Somehow it managed to stumble along for decades until pushed rhetorically and economically by Reagan.
Would it have collapsed anyway? Probably but who knows how much longer it would have lasted and how violently it would have ended.
Oh, and Pol Pot's regime in Cambodia was less viable by at least an order of magnitude but still required a military invasion to be overthrown.
I've read that critique as well: that the USSR would have fallen anyway, even without the U.S. competing with them. It makes sense, given what we know of the Soviet economy. The same critiques note that our competition with them might have sped up the fall, though.
Supply-side economics, it's structurally different than Neo-Keynesian economics, because of short term tax cuts!!!
Right, right, public debt has no deleterious effect.
*COUGH* Europe *COUGH*
It's like that line from the other Marx, the secret to success in life is sincerety, if you can fake that you've got it made.

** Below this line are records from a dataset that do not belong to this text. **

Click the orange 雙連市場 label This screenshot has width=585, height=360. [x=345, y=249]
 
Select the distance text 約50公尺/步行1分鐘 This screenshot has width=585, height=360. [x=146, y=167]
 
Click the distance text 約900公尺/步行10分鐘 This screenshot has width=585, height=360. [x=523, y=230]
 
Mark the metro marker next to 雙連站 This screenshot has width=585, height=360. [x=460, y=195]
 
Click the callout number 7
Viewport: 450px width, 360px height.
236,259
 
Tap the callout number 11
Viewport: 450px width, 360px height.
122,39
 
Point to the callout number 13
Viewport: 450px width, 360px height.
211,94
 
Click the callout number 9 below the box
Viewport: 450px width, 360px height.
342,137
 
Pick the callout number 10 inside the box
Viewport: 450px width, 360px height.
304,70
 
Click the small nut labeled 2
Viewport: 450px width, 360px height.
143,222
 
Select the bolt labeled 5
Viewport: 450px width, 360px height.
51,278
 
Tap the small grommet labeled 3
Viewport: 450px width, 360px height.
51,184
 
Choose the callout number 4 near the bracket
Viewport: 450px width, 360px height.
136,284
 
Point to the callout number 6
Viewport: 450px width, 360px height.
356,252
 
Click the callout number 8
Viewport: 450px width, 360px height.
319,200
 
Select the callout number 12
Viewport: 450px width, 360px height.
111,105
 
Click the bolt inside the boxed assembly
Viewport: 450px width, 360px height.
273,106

Once people stop believing that you are sincere about paying your debt, that's when the trouble begins.
The US government, as a currency issuer, can always make payments on the public debt. There is no reason to ever pay down the debt, but of course a very good reason to make the interest payments. There is no crisis here. Just a gigantic misunderstanding. People who think "we have to pay off the debt someday!" just aren't thinking straight.

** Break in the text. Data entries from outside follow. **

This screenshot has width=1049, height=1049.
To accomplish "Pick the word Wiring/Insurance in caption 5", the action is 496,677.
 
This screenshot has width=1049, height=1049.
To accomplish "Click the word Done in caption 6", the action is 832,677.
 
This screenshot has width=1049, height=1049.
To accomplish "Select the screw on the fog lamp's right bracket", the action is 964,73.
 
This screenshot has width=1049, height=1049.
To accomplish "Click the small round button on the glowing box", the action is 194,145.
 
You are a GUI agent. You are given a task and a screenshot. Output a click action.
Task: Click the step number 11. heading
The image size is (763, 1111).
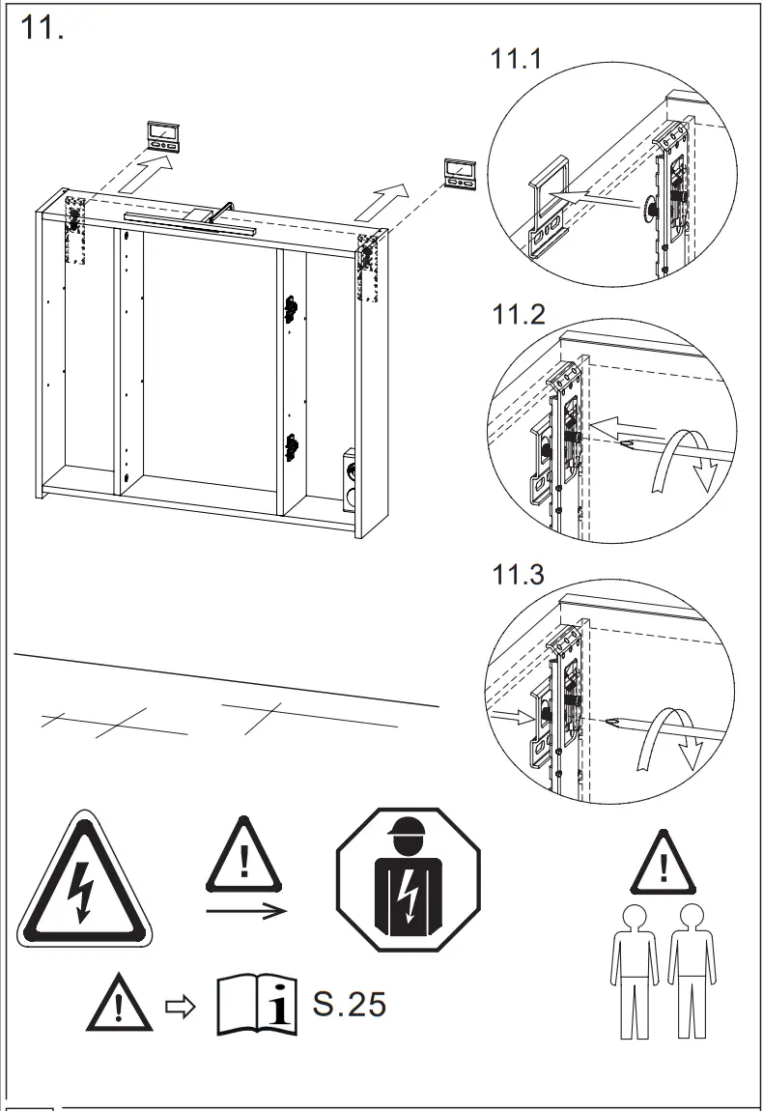pos(42,28)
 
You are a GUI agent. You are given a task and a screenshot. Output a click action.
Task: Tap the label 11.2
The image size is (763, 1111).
pos(519,314)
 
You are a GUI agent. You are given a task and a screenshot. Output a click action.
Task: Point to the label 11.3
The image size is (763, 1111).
pos(519,575)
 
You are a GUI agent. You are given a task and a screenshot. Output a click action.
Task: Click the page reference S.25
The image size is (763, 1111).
pos(349,1004)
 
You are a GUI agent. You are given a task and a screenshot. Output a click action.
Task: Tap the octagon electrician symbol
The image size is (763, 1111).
pos(407,878)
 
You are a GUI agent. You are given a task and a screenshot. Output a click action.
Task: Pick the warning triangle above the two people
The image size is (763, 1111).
pos(663,862)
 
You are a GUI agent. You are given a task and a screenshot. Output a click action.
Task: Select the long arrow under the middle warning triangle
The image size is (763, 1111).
pos(245,910)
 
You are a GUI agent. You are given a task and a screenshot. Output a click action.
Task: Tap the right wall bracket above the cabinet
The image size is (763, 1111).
pos(459,173)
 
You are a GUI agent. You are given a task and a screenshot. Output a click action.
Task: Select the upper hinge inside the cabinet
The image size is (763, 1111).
pos(289,308)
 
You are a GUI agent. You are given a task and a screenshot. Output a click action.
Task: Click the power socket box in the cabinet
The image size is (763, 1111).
pos(350,478)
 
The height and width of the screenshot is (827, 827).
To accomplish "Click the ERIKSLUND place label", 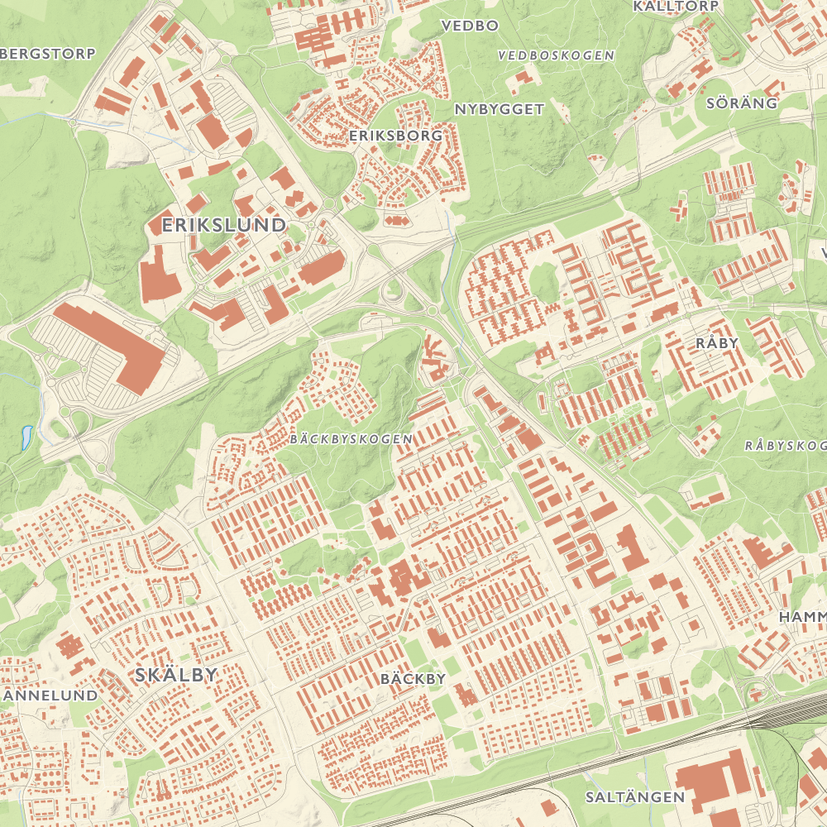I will point(224,224).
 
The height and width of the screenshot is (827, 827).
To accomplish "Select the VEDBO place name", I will point(470,26).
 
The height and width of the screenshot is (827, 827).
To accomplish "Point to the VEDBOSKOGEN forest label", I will point(557,55).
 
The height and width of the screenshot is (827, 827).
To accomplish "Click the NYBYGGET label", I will point(500,108).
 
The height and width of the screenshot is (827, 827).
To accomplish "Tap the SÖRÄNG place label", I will point(742,103).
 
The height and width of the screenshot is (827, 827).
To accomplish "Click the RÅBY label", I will point(716,342).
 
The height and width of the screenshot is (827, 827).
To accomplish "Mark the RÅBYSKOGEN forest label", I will point(785,445).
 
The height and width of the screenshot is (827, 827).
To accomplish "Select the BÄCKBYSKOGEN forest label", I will point(351,439).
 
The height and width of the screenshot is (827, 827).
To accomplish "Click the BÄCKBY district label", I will point(413,679).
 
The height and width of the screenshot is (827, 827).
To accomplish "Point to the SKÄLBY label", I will point(175,675).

I'll tell my credit card company straight away. I'm sure they'll be very understanding about my virtual theft of their money.
While you are coughing, you should take time to remember that no country of the Euro zone is a currency issuer, just a currency user. And that makes all the difference.
*COUGH* Europe *COUGH*
First, the relationship between government debt and real GDP growth is weak for debt/GDP ratios below 90% of GDP.1 Above the threshold of 90%, median growth rates fall by 1%, and average growth falls considerably more. The threshold for public debt is similar in advanced and emerging economies and applies for both the post World War II period and as far back as the data permit (often well into the 1800s).
You misspelled "USA"
as we can see from the fact that the debt is much, much bigger now, still with no deleterious consequences
Umm I do not thinks so.
In fatc i know you are dead wrong:
First, the relationship between government debt and real GDP growth is weak for debt/GDP ratios below 90% of GDP.1 Above the threshold of 90%, median growth rates fall by 1%, and average growth falls considerably more. The threshold for public debt is similar in advanced and emerging economies and applies for both the post World War II period and as far back as the data permit (often well into the 1800s).

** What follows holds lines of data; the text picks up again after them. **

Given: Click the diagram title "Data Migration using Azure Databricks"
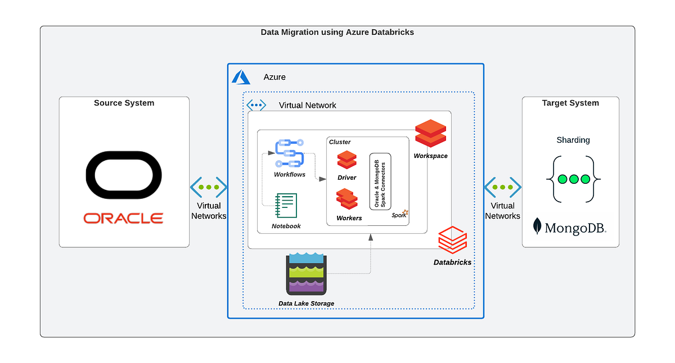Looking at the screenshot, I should click(337, 32).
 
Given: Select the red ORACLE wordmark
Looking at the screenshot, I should click(124, 218).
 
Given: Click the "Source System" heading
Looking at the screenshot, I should click(124, 103).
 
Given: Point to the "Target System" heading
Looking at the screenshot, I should click(570, 103).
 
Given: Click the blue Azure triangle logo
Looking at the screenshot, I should click(241, 77).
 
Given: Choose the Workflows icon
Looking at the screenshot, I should click(290, 153).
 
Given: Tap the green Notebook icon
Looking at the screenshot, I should click(286, 206).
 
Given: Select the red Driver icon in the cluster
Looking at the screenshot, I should click(346, 160).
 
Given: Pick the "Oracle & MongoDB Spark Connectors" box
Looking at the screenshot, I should click(380, 182).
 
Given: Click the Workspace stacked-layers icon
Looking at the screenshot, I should click(430, 133).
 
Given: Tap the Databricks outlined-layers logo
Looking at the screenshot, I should click(452, 241).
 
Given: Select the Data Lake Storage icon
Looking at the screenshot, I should click(306, 274).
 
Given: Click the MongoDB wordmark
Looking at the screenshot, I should click(570, 227).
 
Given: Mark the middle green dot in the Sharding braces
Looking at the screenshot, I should click(574, 179).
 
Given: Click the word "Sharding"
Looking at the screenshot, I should click(573, 140).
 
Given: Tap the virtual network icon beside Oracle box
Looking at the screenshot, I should click(209, 187).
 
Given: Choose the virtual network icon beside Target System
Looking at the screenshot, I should click(502, 187).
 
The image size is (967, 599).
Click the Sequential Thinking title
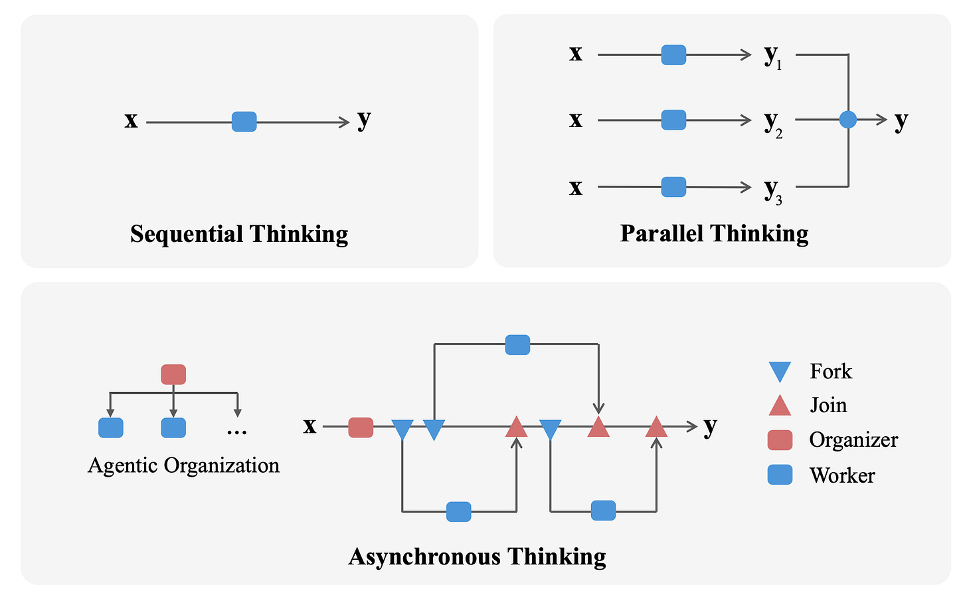pos(239,234)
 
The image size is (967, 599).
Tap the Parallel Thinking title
pos(714,233)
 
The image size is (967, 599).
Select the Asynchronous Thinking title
pos(477,556)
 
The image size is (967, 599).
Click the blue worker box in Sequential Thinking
pos(244,122)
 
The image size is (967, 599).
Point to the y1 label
pos(772,57)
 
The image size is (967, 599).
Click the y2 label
pos(772,122)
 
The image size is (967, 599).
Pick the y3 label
pos(772,189)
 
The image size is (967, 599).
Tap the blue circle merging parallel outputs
pos(848,120)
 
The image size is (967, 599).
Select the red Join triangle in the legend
pos(780,405)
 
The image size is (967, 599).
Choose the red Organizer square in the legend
pos(780,440)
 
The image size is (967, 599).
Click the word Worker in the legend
pos(842,475)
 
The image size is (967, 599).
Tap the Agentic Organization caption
pos(183,465)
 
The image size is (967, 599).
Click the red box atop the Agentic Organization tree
pos(173,374)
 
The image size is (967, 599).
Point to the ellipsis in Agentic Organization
pos(236,431)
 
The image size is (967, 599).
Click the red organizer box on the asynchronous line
pos(361,427)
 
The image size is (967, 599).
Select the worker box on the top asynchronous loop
pos(517,345)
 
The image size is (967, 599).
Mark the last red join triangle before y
pos(656,427)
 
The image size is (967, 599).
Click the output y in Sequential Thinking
pos(364,120)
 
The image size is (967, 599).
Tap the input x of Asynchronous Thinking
pos(309,425)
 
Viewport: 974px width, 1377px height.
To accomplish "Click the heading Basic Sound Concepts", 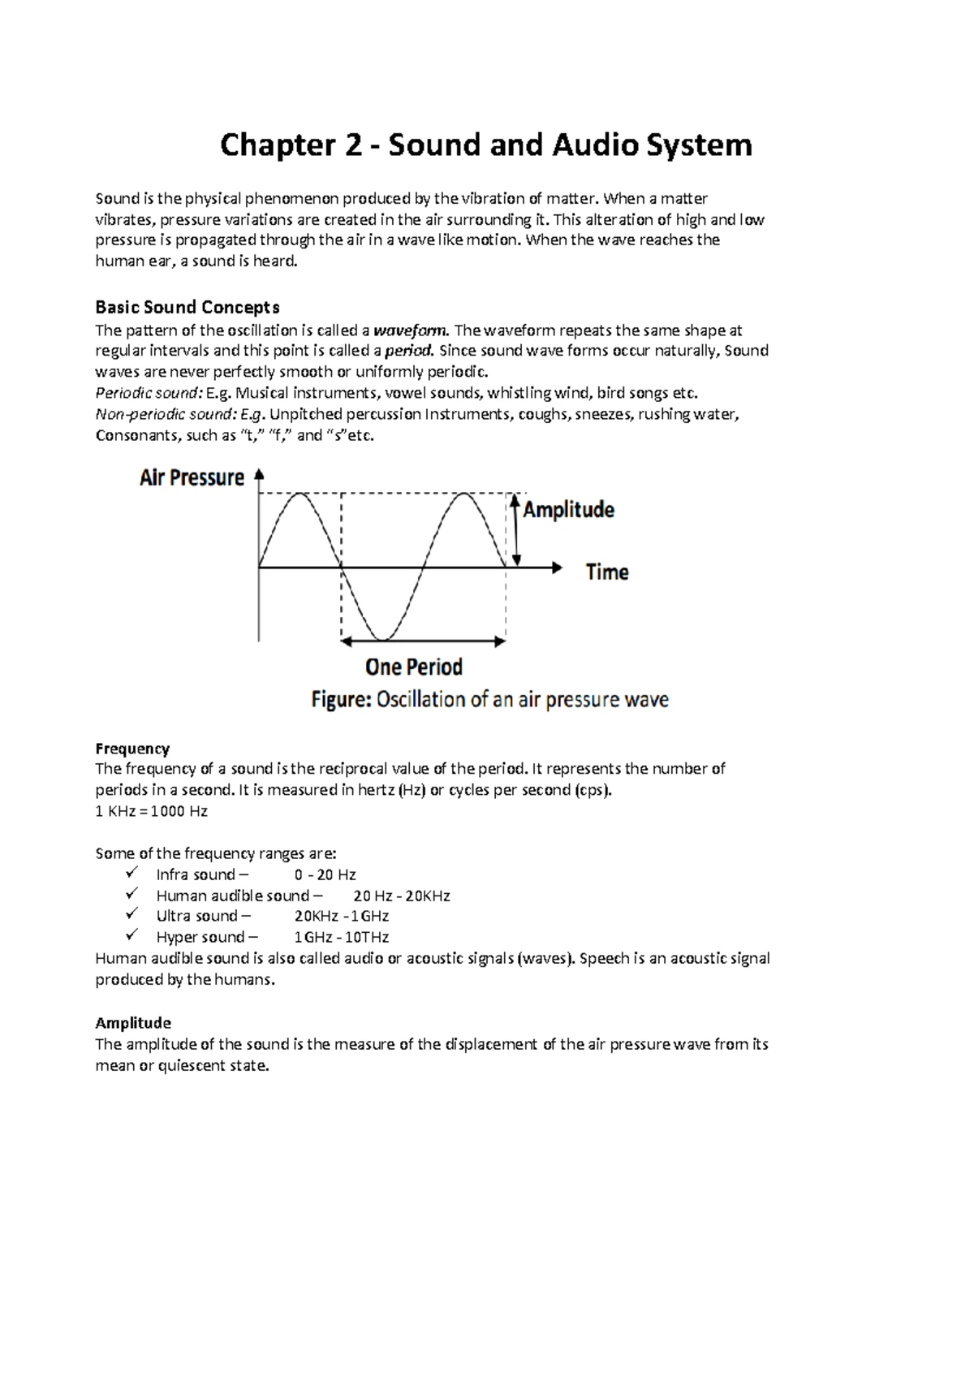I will click(187, 307).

http://www.voxeu.org/article/d.....-revisited
Haven't watched the video yet so maybe Stockman made this point, but I doubt that he did.
Reagan had a hostile Congress for his entire presidency. The Democrats in 80 and 84 explicitly campaigned on increasing the national debt as a way to 'full employment'. The budgets submitted by Reagan were routinely declared dead on arrival by Tip O'Neal. And Reagan made a grand compromise to increase taxes in exchange for spending cuts, which never materialized.
Claiming that Reagan increased the deficit and debt in the face of all that is highly disingenuous. At worst, you could say that he failed to restrain the democrat Congress.
I thought it was George H. W. Bush who agreed to raise taxes, but otherwise (as usual) I agree with you Zaytsev.
http://www.humanevents.com/201.....ase-today/
only $140 billion of which went to the Reagan defense buildup that ended the Evil Empire.
GDP in 1982 was only 3.2 trillion. $140 Billion was a lot of money back then.
Otherwise excellent point
Revenues grew after the Bush tax cuts. They did not decline.
You would think from the media rhetoric that the most bountiful year was 2000, the last year of the Clinton administration, but the highest revenue received on record were for 2007.
revenues -- plural was intended, to keep the noun verb formation correct.
lol, what a pompous windbag. Dude is way too full of himself I think.